The answer must be an exact copy of the lines from the one containing "Open the Frame tool dropdown arrow" through the end of the records, with the pictures left out.

*Material for this exercise*
Segment Open

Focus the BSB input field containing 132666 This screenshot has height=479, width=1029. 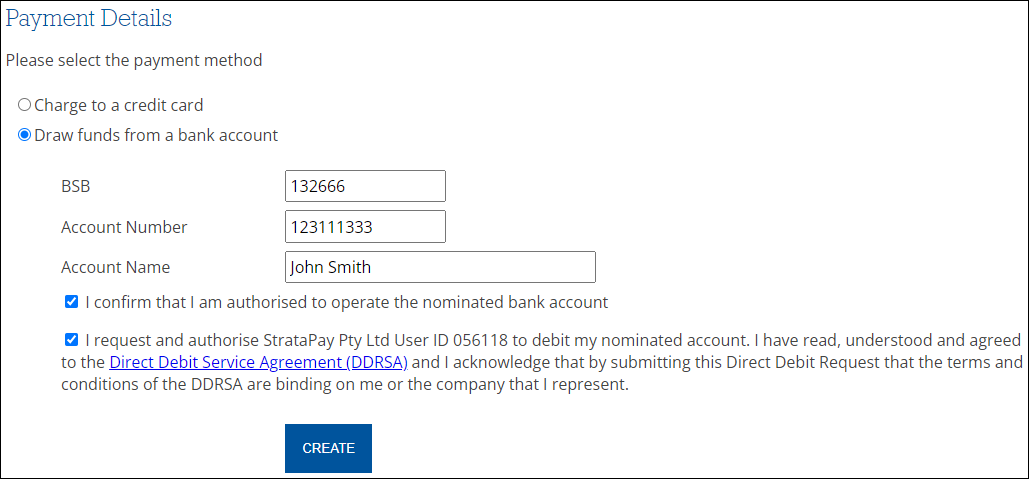[366, 186]
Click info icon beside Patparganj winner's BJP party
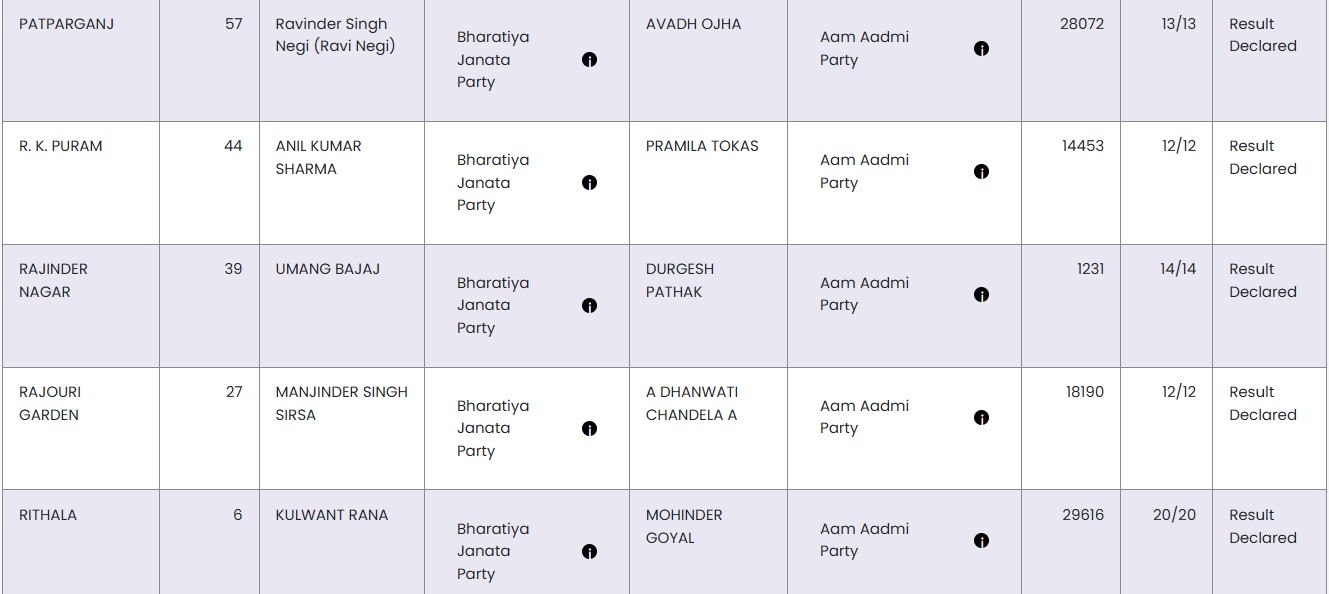The width and height of the screenshot is (1329, 594). coord(590,60)
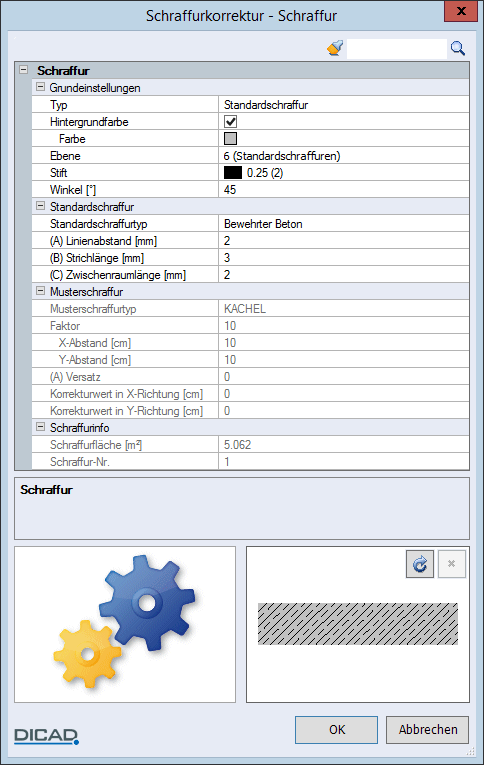Toggle the Hintergrundfarbe checkbox
Viewport: 484px width, 765px height.
230,121
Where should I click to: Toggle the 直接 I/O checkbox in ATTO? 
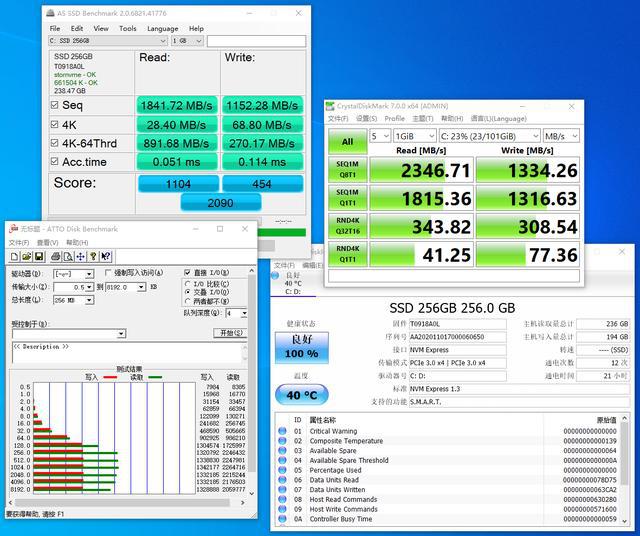click(x=187, y=272)
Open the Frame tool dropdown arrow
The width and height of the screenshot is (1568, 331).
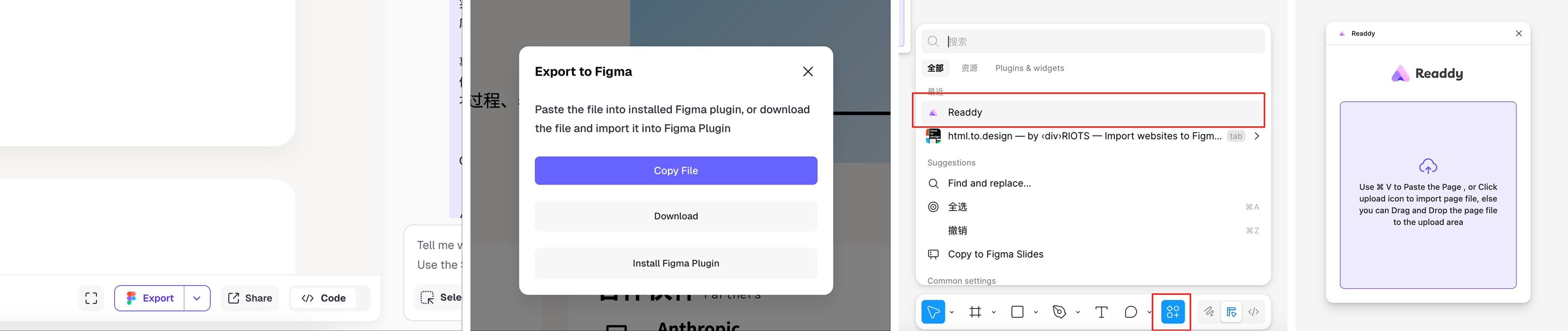click(994, 312)
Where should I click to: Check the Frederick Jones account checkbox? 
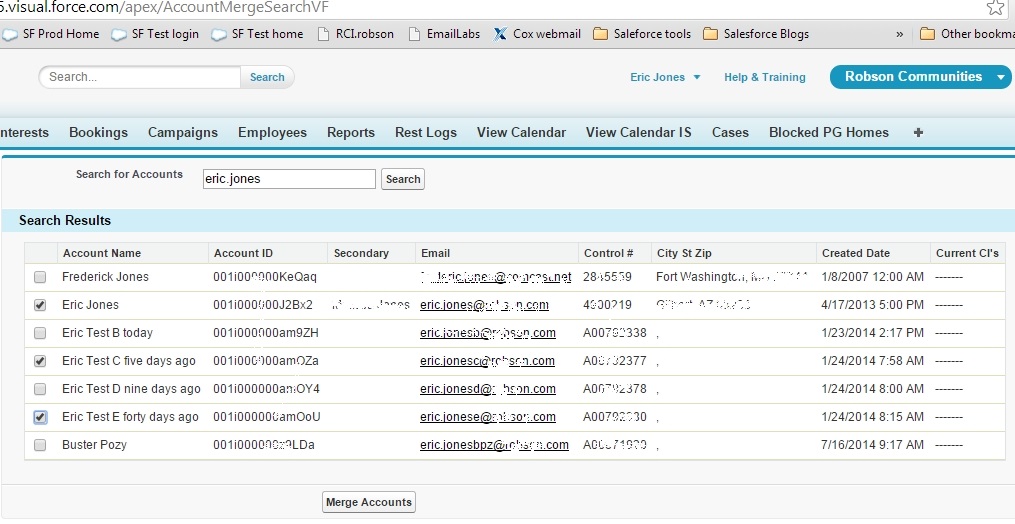click(40, 277)
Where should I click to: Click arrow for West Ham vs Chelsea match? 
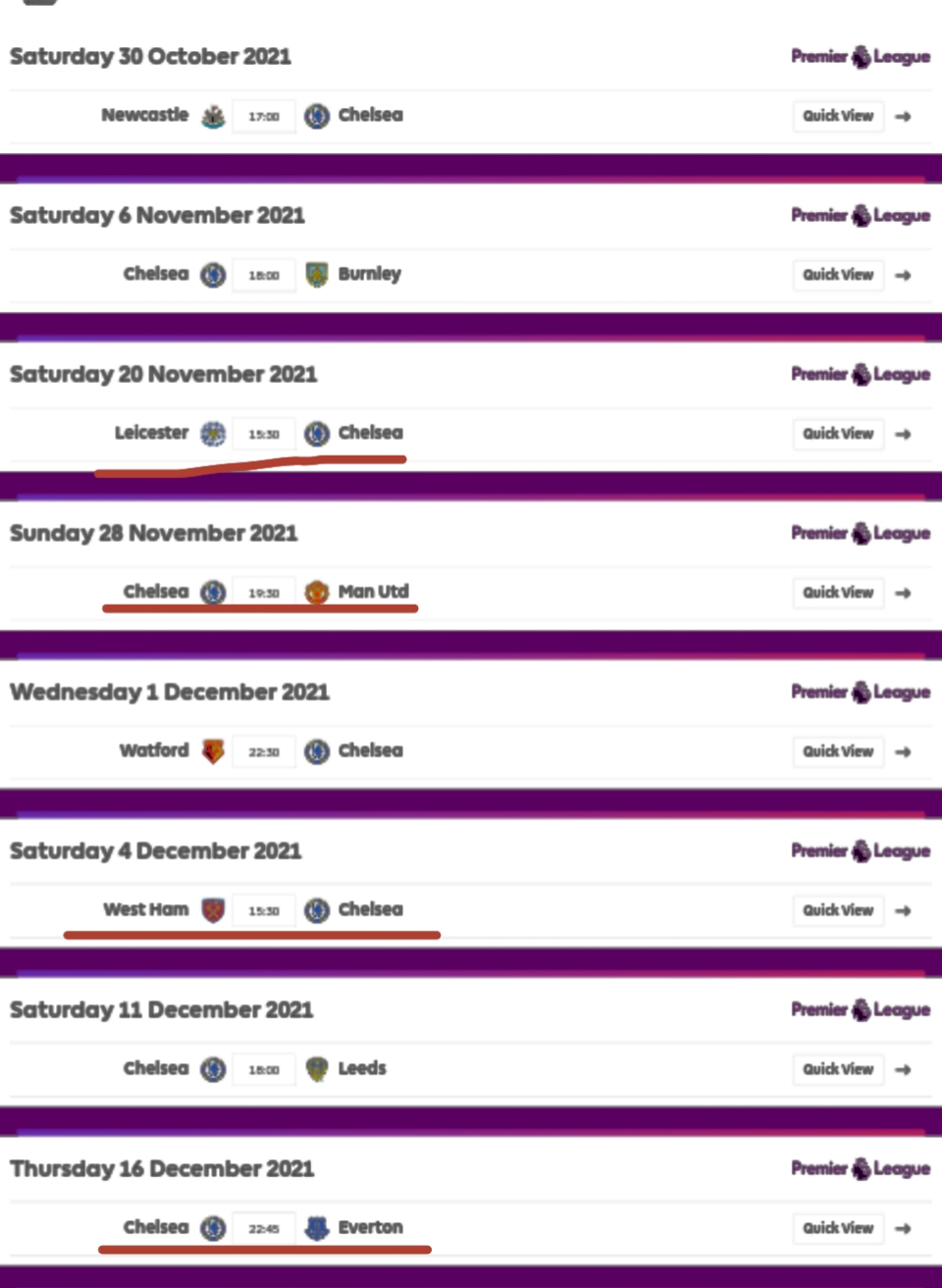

Segment Closed

*Result for this exercise*
Open the Frame tool dropdown arrow
The width and height of the screenshot is (1568, 331).
click(994, 312)
Where should I click to: Check the Frederick Jones account checkbox? 
click(40, 277)
Where should I click to: Click arrow for West Ham vs Chelsea match? 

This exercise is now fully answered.